In Südasien wird das Spiel immer beliebter, auch in England oder Südamerika gibt es schon Vereine. Für Olympia reicht es aber noch nicht, dafür müsste Kabdadi in 70 verschiedenen Ländern gespielt werden. Im Dorf von Hima Das ist allerdings schon Olympiafieber ausgebrochen. "Alles Gute für Tokio 2020" steht auf einem großen Tor, das die Jugendlichen aus Dingh für Hima errichtet haben.
Hima Das will "ihr Bestes geben"
Hima Das selbst hat es noch gar nicht gesehen, sie kommt gerade von den Asian Games, mit zwei Medaillen um den Hals: Silber auf 400 Metern, Gold in der 4x400-Meter-Staffel.
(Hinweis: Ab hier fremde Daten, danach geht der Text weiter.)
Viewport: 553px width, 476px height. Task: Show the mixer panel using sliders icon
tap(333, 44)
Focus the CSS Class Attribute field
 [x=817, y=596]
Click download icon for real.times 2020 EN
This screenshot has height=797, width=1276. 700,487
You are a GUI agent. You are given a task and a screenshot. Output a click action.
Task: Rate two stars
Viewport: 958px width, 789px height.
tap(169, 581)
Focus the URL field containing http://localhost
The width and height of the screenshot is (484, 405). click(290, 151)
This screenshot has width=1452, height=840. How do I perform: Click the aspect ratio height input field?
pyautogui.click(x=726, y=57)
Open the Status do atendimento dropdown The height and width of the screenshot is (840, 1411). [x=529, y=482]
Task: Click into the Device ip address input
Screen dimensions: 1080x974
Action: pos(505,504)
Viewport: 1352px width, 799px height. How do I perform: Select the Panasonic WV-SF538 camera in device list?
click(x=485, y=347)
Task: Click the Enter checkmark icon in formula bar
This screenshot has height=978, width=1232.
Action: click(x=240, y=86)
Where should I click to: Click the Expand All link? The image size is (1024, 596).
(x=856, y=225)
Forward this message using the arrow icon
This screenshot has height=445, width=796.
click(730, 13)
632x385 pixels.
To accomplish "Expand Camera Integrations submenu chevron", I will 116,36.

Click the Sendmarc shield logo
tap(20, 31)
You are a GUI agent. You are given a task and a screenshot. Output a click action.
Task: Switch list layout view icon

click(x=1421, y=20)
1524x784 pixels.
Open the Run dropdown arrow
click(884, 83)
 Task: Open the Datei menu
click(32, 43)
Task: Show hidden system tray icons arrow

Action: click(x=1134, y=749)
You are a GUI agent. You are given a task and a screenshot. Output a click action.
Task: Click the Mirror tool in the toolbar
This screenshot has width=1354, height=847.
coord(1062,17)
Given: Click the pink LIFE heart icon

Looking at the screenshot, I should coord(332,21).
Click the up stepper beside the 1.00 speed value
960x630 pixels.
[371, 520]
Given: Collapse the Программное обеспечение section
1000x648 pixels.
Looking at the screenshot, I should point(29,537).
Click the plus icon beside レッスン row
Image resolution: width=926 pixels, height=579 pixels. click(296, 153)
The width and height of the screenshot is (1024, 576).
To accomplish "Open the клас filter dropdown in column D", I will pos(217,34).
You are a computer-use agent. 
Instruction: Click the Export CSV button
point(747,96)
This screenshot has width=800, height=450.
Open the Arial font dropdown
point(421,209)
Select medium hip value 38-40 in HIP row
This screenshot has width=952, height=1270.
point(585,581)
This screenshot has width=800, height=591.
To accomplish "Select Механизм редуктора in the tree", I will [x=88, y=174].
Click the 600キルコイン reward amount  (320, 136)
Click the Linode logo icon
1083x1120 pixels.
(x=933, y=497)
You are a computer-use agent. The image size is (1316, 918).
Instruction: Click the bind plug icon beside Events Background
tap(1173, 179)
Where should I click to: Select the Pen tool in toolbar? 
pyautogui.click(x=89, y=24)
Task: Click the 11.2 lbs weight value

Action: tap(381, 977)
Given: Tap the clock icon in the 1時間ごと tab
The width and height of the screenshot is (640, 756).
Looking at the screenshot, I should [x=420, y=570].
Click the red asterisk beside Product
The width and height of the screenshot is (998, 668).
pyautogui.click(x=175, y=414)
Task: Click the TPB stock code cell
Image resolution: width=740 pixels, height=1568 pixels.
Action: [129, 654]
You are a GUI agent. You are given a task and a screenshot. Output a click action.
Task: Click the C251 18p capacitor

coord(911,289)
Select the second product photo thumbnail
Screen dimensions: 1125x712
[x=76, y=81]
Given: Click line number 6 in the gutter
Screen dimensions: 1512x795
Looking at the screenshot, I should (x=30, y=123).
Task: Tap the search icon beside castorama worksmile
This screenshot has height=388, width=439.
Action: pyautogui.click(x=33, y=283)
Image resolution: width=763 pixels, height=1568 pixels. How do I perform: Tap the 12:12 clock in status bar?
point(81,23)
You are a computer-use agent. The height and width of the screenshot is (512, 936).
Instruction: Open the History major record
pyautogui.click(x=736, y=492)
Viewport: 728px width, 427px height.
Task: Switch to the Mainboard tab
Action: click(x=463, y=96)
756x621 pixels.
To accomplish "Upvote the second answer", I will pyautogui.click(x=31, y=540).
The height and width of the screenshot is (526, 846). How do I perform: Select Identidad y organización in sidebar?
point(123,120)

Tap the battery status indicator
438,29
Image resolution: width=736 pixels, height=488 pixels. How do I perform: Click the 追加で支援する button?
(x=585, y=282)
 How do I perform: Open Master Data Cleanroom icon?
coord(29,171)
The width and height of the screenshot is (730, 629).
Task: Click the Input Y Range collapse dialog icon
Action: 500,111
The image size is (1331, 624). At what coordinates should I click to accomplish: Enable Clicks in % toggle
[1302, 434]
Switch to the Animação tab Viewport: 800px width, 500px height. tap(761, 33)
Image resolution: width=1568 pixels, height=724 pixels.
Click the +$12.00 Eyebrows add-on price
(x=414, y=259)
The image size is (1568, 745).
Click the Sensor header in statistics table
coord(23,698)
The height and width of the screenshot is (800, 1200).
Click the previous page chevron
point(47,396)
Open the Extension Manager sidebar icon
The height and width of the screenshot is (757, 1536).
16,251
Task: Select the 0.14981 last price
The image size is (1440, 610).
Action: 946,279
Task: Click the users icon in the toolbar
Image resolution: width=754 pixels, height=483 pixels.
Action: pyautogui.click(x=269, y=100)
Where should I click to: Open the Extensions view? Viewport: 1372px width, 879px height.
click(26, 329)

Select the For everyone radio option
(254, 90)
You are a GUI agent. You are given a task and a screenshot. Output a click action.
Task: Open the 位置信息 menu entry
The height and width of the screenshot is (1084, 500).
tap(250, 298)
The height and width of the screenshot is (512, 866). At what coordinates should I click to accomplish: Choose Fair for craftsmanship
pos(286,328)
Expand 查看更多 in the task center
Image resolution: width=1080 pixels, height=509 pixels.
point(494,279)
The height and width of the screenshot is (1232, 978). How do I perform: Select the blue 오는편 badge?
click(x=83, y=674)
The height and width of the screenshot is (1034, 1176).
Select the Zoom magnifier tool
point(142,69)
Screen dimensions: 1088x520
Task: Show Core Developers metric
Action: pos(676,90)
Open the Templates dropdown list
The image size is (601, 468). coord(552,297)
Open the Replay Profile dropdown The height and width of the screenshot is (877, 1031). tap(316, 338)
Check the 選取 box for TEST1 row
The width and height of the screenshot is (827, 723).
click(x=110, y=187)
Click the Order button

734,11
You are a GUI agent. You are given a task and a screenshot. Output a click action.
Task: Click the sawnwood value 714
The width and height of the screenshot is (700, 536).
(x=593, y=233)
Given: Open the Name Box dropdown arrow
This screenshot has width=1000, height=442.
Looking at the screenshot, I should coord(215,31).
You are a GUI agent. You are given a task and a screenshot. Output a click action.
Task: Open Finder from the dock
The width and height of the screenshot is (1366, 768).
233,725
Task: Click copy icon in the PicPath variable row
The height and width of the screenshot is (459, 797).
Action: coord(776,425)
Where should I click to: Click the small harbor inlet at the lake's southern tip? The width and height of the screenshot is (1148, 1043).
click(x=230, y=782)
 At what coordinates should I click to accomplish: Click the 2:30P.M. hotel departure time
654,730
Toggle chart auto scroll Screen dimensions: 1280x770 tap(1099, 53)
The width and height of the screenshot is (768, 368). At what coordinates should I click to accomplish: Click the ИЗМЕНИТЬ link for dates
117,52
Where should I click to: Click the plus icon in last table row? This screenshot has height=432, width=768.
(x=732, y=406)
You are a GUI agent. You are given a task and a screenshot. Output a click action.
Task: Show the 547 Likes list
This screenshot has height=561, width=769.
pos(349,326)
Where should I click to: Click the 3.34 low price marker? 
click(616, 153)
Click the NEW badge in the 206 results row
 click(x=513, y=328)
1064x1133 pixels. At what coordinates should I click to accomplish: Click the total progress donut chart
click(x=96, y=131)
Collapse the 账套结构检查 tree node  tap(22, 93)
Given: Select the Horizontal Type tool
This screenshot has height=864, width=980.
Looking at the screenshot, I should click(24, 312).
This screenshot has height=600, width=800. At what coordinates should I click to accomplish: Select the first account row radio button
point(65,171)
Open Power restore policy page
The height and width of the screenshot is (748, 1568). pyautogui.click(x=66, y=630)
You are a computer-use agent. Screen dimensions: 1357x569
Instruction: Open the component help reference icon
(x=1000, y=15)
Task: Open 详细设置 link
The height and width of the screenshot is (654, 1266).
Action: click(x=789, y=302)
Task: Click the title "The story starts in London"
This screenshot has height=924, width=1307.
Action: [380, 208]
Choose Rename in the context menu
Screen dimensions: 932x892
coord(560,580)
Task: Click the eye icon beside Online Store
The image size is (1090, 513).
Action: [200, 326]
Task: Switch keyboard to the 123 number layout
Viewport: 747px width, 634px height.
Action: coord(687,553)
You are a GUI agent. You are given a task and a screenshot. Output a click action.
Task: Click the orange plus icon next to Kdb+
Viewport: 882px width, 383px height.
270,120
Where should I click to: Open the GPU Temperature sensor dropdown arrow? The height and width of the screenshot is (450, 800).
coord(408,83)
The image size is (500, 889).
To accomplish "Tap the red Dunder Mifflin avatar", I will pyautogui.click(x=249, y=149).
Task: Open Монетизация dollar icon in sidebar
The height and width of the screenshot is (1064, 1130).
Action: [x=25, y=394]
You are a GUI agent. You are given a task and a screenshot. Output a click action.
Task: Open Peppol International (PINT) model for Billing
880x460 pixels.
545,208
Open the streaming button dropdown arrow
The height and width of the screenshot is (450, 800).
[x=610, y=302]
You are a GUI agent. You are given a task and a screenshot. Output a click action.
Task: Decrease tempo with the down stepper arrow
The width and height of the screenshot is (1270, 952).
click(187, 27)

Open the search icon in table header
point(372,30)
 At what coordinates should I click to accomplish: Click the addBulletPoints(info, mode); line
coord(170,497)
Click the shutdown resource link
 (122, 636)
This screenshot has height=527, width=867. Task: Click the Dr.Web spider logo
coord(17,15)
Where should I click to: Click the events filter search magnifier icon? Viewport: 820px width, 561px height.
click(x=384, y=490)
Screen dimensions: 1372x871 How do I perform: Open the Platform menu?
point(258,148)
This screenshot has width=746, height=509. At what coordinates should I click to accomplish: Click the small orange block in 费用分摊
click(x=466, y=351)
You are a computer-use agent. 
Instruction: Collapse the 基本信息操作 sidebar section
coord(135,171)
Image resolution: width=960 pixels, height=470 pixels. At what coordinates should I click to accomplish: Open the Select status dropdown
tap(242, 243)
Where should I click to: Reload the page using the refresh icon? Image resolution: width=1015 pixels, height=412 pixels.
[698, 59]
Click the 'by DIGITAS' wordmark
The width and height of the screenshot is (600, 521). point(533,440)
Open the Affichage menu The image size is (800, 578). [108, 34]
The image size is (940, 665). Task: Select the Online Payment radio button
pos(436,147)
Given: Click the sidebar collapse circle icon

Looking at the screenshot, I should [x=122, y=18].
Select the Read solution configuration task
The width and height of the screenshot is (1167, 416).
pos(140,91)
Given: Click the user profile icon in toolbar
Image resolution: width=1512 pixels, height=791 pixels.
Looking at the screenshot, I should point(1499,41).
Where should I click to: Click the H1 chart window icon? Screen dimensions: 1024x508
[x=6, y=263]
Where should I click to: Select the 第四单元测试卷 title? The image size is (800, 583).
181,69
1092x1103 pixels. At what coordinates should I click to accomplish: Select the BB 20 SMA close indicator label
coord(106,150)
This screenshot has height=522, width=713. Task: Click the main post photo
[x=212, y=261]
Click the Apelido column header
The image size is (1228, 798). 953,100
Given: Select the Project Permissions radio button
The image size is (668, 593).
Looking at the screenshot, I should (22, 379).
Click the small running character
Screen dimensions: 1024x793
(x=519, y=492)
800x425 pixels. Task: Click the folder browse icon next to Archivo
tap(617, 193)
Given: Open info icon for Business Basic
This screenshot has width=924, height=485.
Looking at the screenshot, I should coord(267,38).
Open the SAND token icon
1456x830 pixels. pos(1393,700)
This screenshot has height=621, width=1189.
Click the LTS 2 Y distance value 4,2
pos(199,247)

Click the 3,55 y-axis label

Himas Vater steht ein wenig ungläubig da, nie im Leben hatte er damit gerechnet, dass seine Tochter es jemals so weit bringen würde. Seine Tochter sieht er fast nur noch im Fernsehen, auf einer Pressekonferenz nach den Asian Games 2018 ist Hima Das von unzähligen Reportern umzingelt, vor zwei Jahren hat sie noch mit ihren Brüdern und Cousins neben den Reisfeldern gekickt, jetzt reist sie um die ganze Welt und hat ein großes Ziel vor Augen:
"Alle meine Landsleute hoffen auf eine olympische Medaille, sie haben das Gefühl, ich könnte es schaffen. Ich werde mein Bestes geben, wir träumen alle von einer Medaille bei den Olympischen Spielen."
Vor allem einer wird ganz fest die Daumen drücken, Milkha Singh, der "fliegende Sikh":
"Ich habe noch einen großen Wunsch, bevor ich sterbe, dass eine Inderin oder ein Inder die Gold-Medaille holt, die ich 1960 in Rom verpasst habe. Um dann die indische Flagge voller Stolz in die Höhe zu heben."